New Perspectives on Regional Perfusion, Ventilation, and Gas Exchange
Research field:Respiration physiology
Authors:Glenny R
Address of presenting
author:
Univeristy of Washington
Division of Pulmonary and Critical Care Medicine
P.O. Box 356522
Seattle, WA 98195
USA
E-mail:glenny@u.washington.edu
Phone:(206)543-7063
Fax:(206)685-8673
Text of abstract Introduction
Increasing spatial resolution of ventilation and blood flow measurements in the lung has revealed an unexpected heterogeneity in their distributions. Despite this variability, efficient gas exchange occurs through the matching of regional ventilation and blood flow. New methods and studies performed in prolonged microgravity now demonstrate that the traditional concepts of ventilation and perfusion matching need to be reformulated.

Methods
Regional perfusion and ventilation distributions are commonly inferred from indirect methods such as inert gas washout studies or the multiple inert gas elimination technique (MIGET). These methods do not provide any spatial information. New fluorescent microsphere methods provide direct measures of regional ventilation and perfusion and their spatial distributions in laboratory animals. Fluorescent markers of ventilation and perfusion can be administered at different timepoints and physiologic conditions. Post mortem fluorescent measurements are determined to lung pieces ~2 cm3 in volume and the spatial location of each piece noted. Using computer algorithms derived by Olska and associates, estimates of ventilation and perfusion to each lung piece can be used to determine regional alveolar gas pressures. Whole lung gas exchange can be predicted by incorporating mixed venous blood gas pressures, gas solubilities, hemoglobin concentrations, and the hemoglobin-oxygen dissociation relationship.

Results
Estimates of regional ventilation and perfusion appear to be accurate because they correctly predict whole lung respiratory and inert gas exchange. The data can also be reduced to a 50-compartment model and represented as flow and ventilation weighted distribution for direct comparison to MIGET. These high-resolution methods also allow ventilation/perfusion ratios and alveolar O2 partial pressures to be explored in the spatial domain. Direct measures of regional ventilation and perfusion provide a new perspective and insights into mechanisms producing efficient gas exchange.

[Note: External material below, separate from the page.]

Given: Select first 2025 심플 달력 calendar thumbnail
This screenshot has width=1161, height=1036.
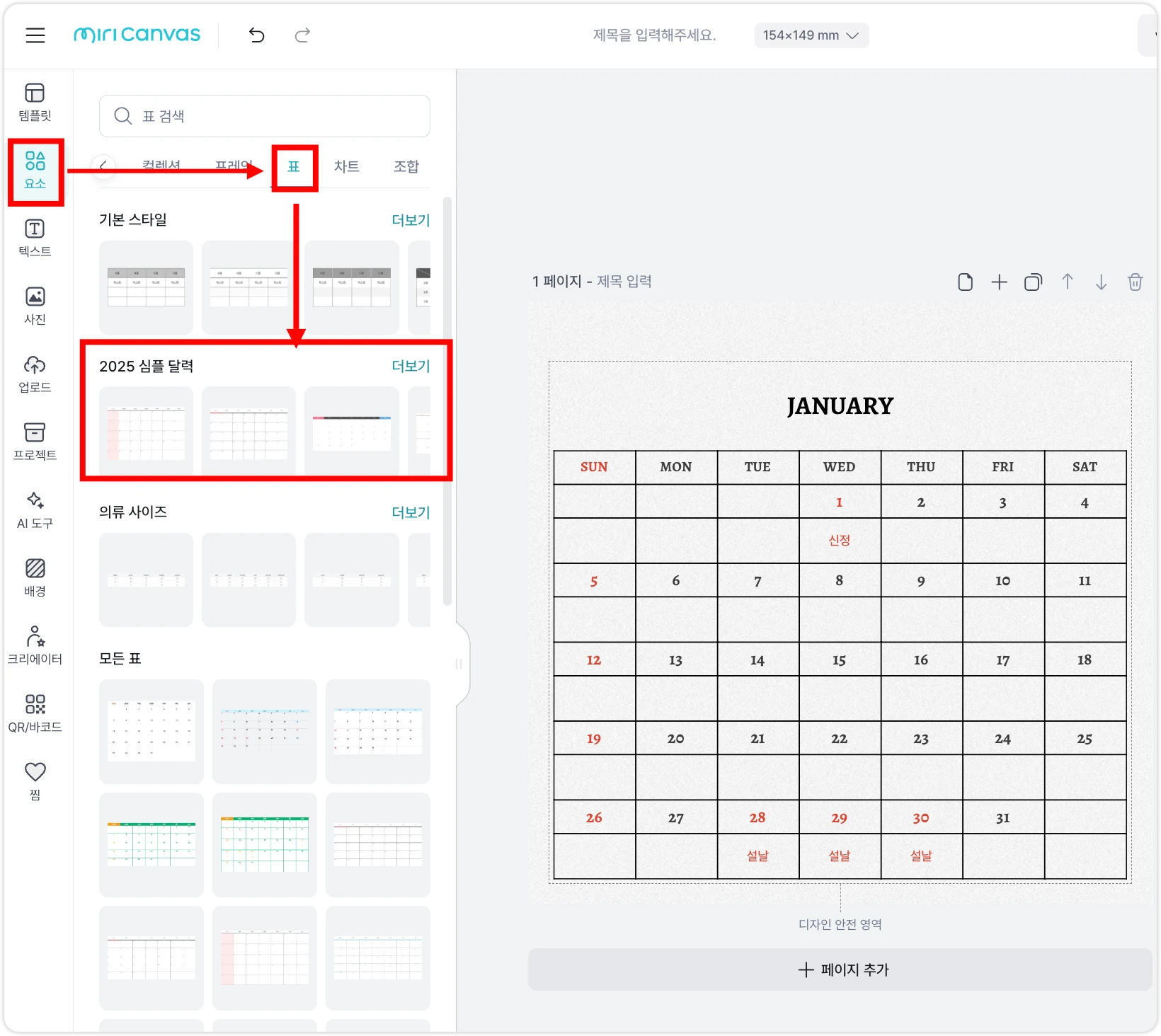Looking at the screenshot, I should click(146, 432).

One concept emerging from these new perspectives is that the respiratory system is a fractal structure. The advantages of a fractal structure include maximizing gas exchange surface area, minimizing energy requirements, minimizing construction costs, and conserving building instructions (DNA). The disadvantage of a fractal system is the inherent heterogeneity of perfusion and ventilation. Recent studies suggest that perfusion heterogeneity becomes increasingly greater all of the way down to the level of gas exchange. Because active regulation is not apparent in the normal lung, ventilation and perfusion are likely matched on a structural basis in normal lungs during normoxia.

Conclusions
Regional perfusion and ventilation are determined primarily through fractal structures. These fractal systems create heterogeneous distributions that do not appear to be matched by active regulation in the normal lung during normoxia.